[Material for the task Boundary: Start]

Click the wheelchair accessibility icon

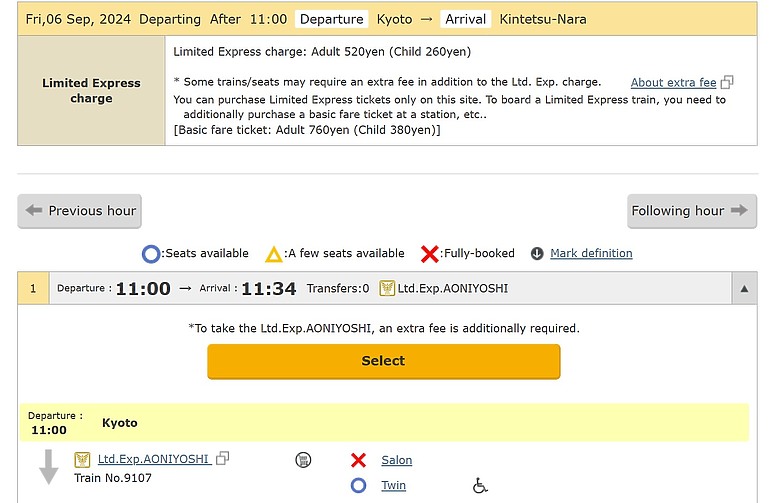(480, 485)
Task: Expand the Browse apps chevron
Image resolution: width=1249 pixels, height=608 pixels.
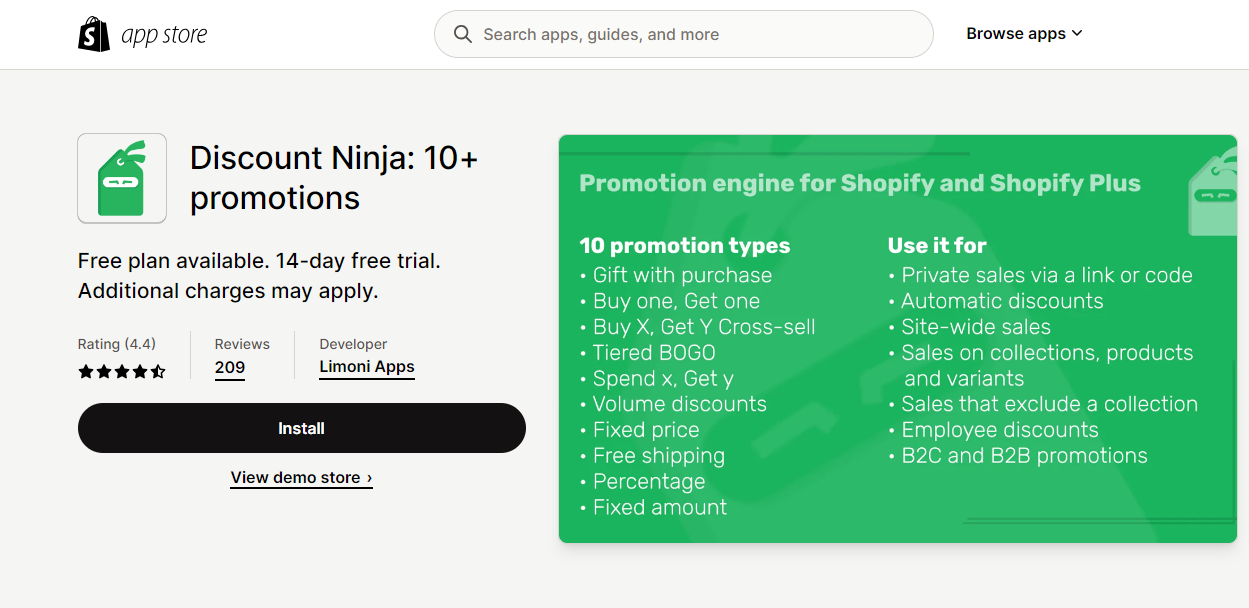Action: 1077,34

[Material for the task Boundary: End]
[Material for the task Boundary: Start]

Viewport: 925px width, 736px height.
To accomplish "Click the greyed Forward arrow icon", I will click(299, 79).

[Material for the task Boundary: End]
[Material for the task Boundary: Start]

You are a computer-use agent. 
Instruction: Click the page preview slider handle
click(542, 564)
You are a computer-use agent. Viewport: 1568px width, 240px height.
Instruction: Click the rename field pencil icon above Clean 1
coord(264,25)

[Material for the task Boundary: End]

## Task instructions
Your answer should be only the number of lines in the records that hold the word "computer".

## Response to this task
2